Segmentation of Infarct Lesions and Display on CDTI Maps
To correlate infarct location as assessed on isotropic DWI with the exact anatomic location on CDTI, an in-house–developed software tool based on the data processing and visualization system Khoros 2.0 (University of New Mexico) was used. This allowed (1) segmentation of the infarcted areas on isotropic DWI maps and (2) automatic display of lesions identified on isotropic DWI maps on corresponding CDTI maps (Figure 1). There were no problems as they may arise from misregistration, as CDTI and isotropic DWI were not registered but originated from the same data set.

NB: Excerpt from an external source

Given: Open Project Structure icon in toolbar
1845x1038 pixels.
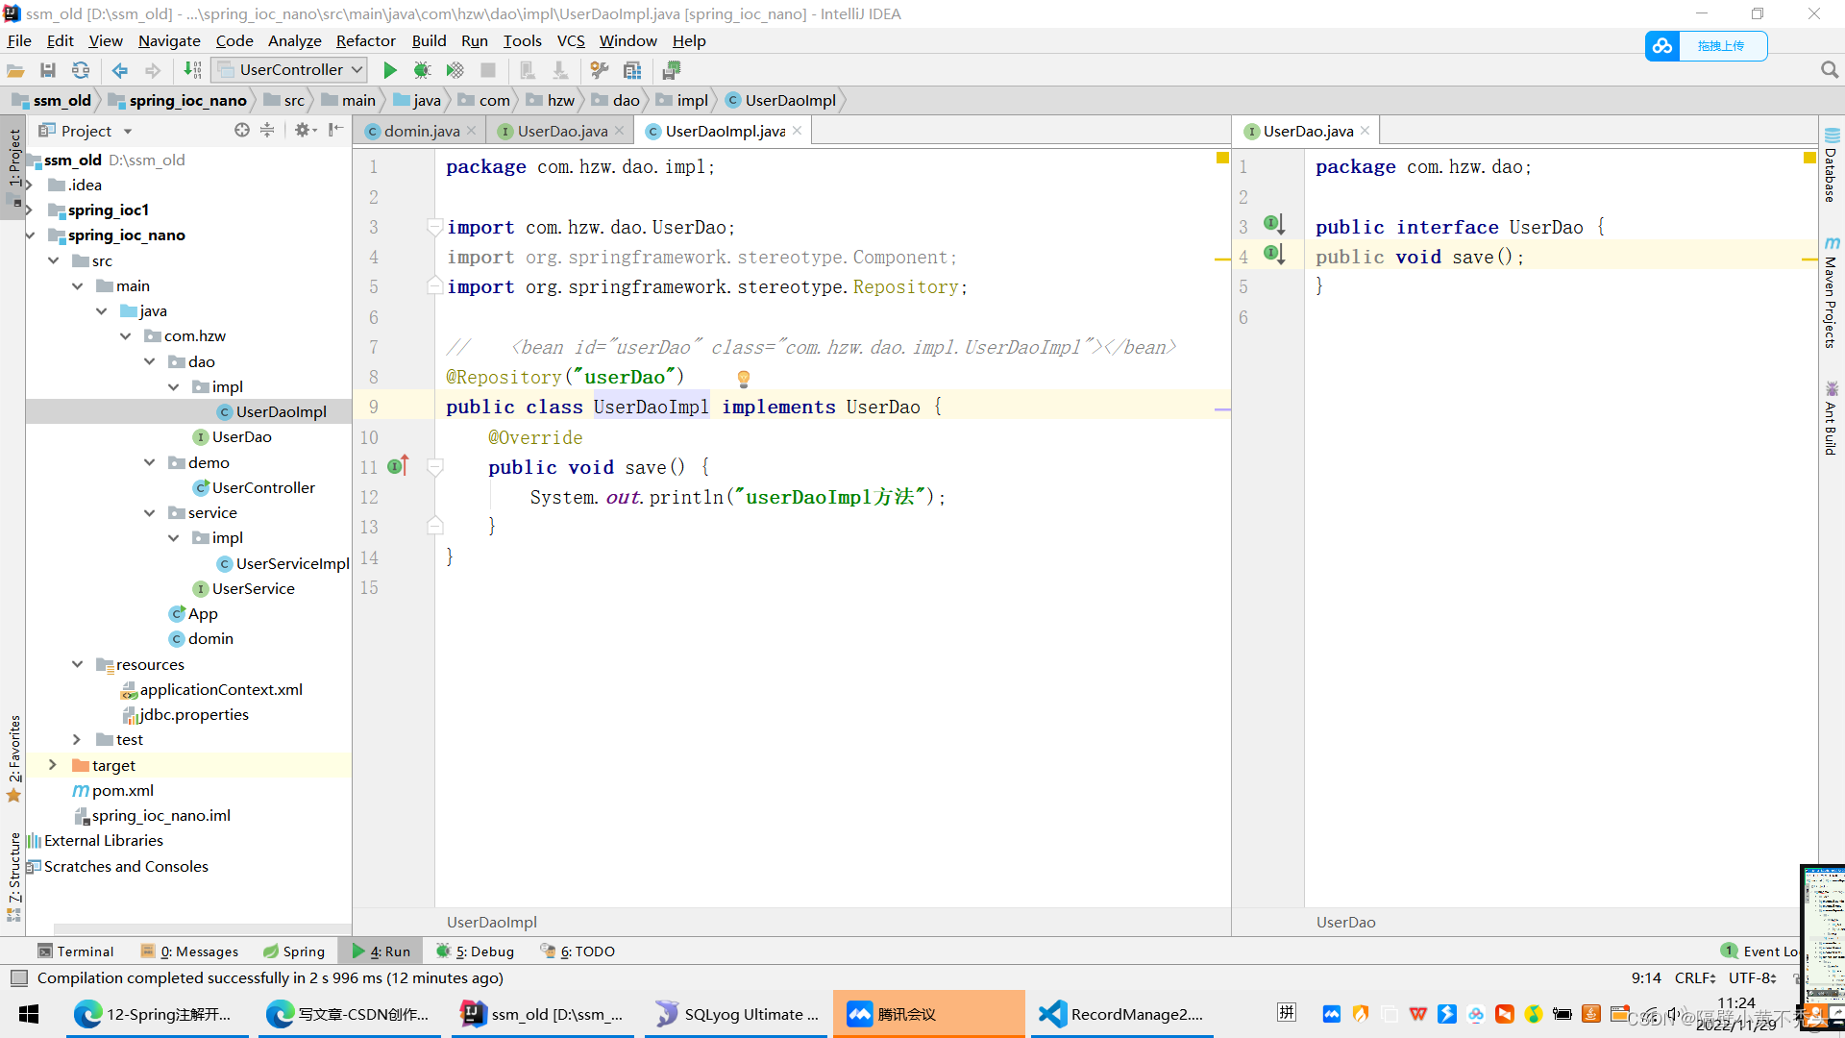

Evaluation of Quantitative Parameters
Mean values of quantitative parameters (LAI, MD) were determined for the acute ischemic lesion volumes in each patient by region-of-interest (ROI) analysis. Lesions were mirrored onto the healthy contralateral hemisphere, while mirror axes were manually adapted for asymmetries in 3 patients. Calculation of mean values of MD and LAI in stroke lesions and healthy tissue of the homologous brain structures was performed. MD and LAI of healthy tissue and lesions were statistically compared by Student’s t test (Figure 1).

	Results

Top Abstract Introduction Subjects and Methods Results Discussion References

 
The highly defined delineation of subcortical anatomy on CDTI maps allowed us to specify the lesion location in each individual, accurately relating the lesion to adjacent anatomic structures (eg, thalamus, corticospinal tract). After the different lesion topographies were compared visually, 5 different infarct configurations were distinguished with regard to lesion topography and extent (patterns A through E). Two cases could not be assigned to either type and therefore were considered individually.

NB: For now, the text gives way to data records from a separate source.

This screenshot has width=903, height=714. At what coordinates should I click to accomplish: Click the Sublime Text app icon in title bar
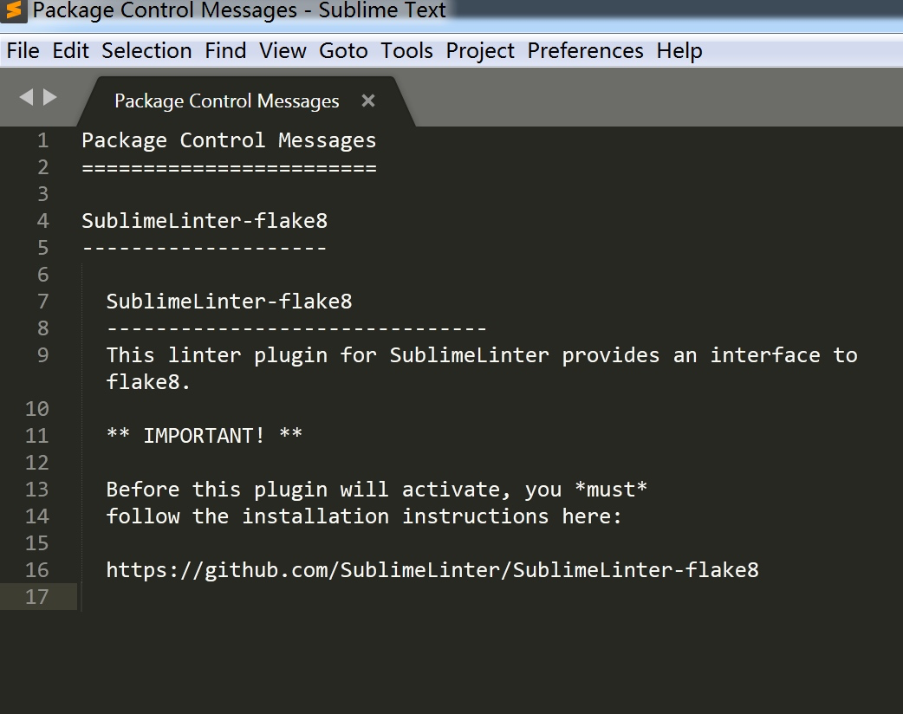click(x=13, y=11)
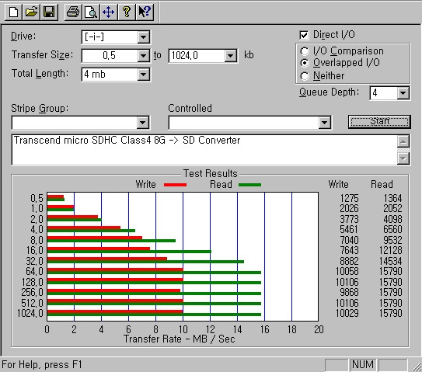Click the description box scroll-down arrow

pos(403,158)
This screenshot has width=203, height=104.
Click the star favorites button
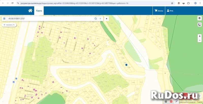(x=107, y=19)

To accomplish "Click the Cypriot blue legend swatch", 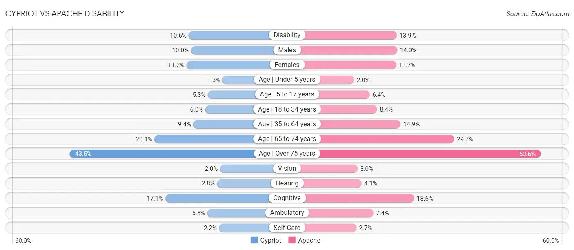I will coord(254,240).
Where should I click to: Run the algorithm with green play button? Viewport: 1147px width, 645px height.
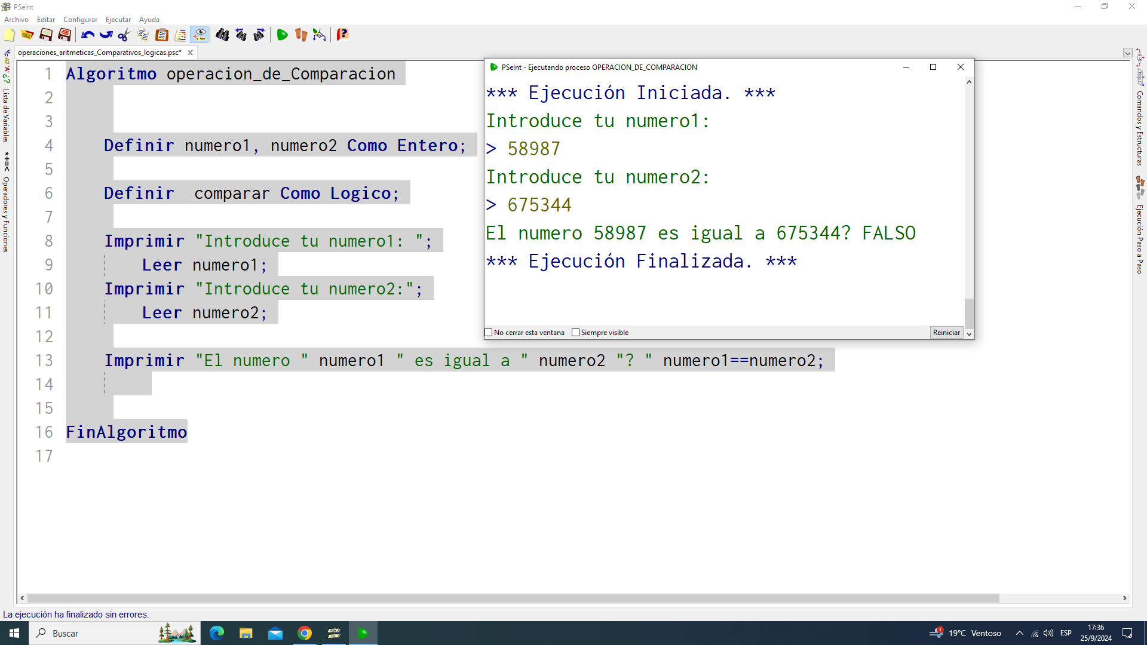(282, 35)
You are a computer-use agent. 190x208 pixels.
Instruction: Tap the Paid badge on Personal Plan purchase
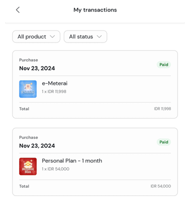[164, 142]
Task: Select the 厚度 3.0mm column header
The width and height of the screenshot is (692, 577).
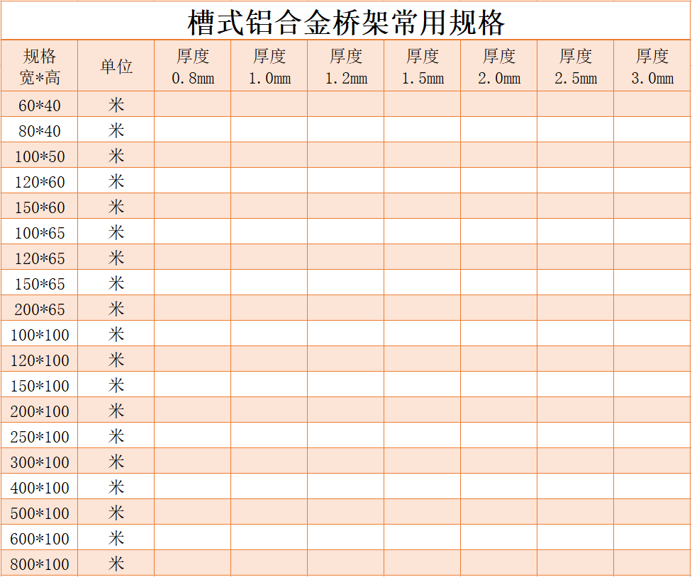Action: [x=652, y=65]
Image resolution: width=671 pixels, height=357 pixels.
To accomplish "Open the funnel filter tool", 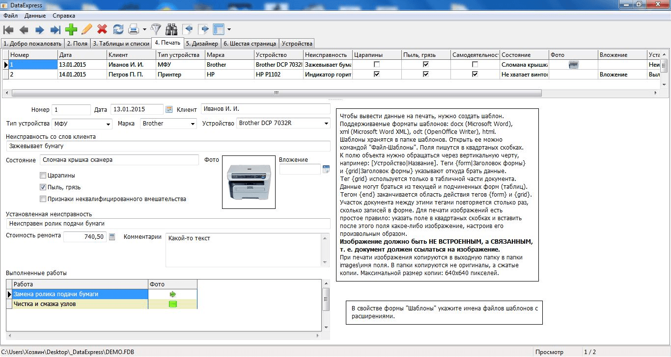I will point(156,29).
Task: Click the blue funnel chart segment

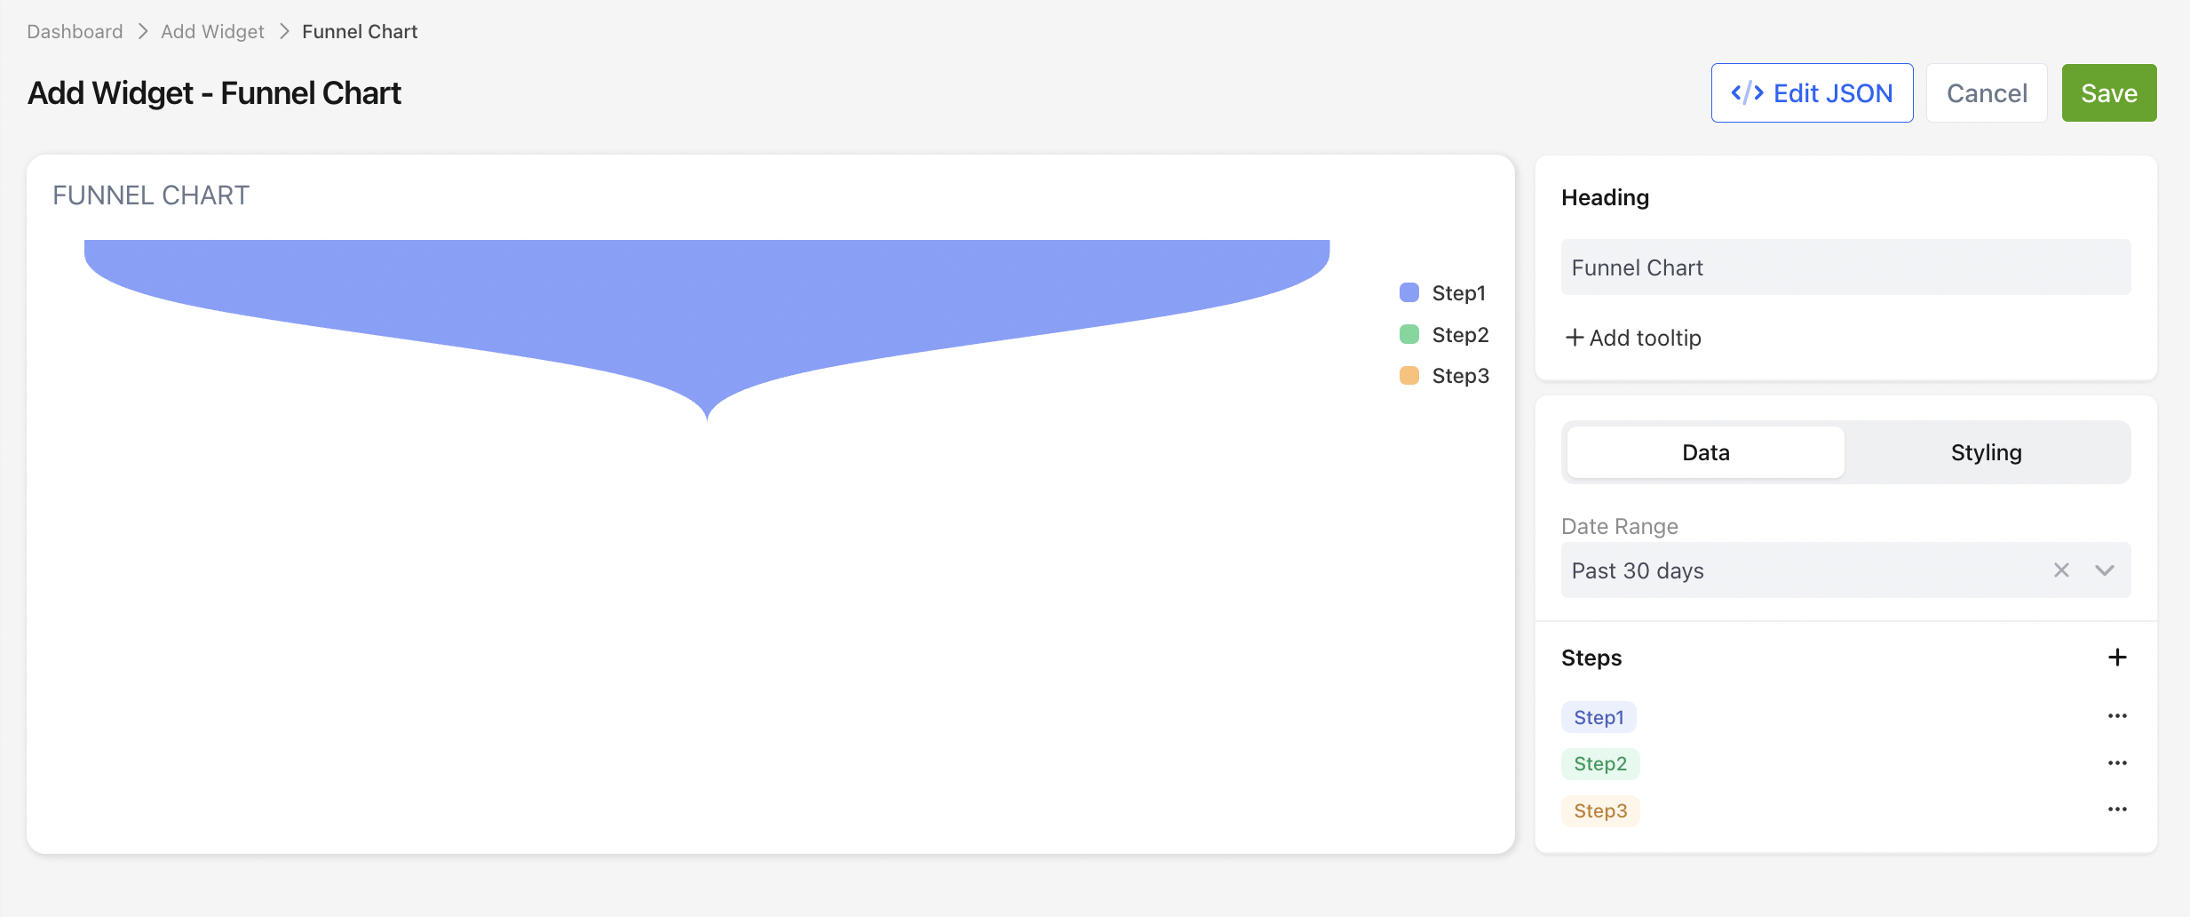Action: point(707,302)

No a priori hypothesis was generated as to the total number of different stroke patterns. In a post hoc comparison of the infarct topographies with presumed maps of arterial supply, infarct patterns were found to have a high consistency with arterial territories of the deep penetrating arteries as described by Bogousslavsky et al.⁷

Clinical scoring was performed without imaging data evaluation. When correlating clinical outcome parameters (NIHSS at admission and on discharge) with the infarct patterns on CDTI maps, patients with stroke pattern A were found to differ markedly in outcome parameters compared with the remainder of patients. Therefore, 2 main clinical groups were distinguished: group 1 consisted of patients with marked deficits and relatively minor improvement (6/15); group 2 included patients with good recovery or minor motor dysfunction (9/15).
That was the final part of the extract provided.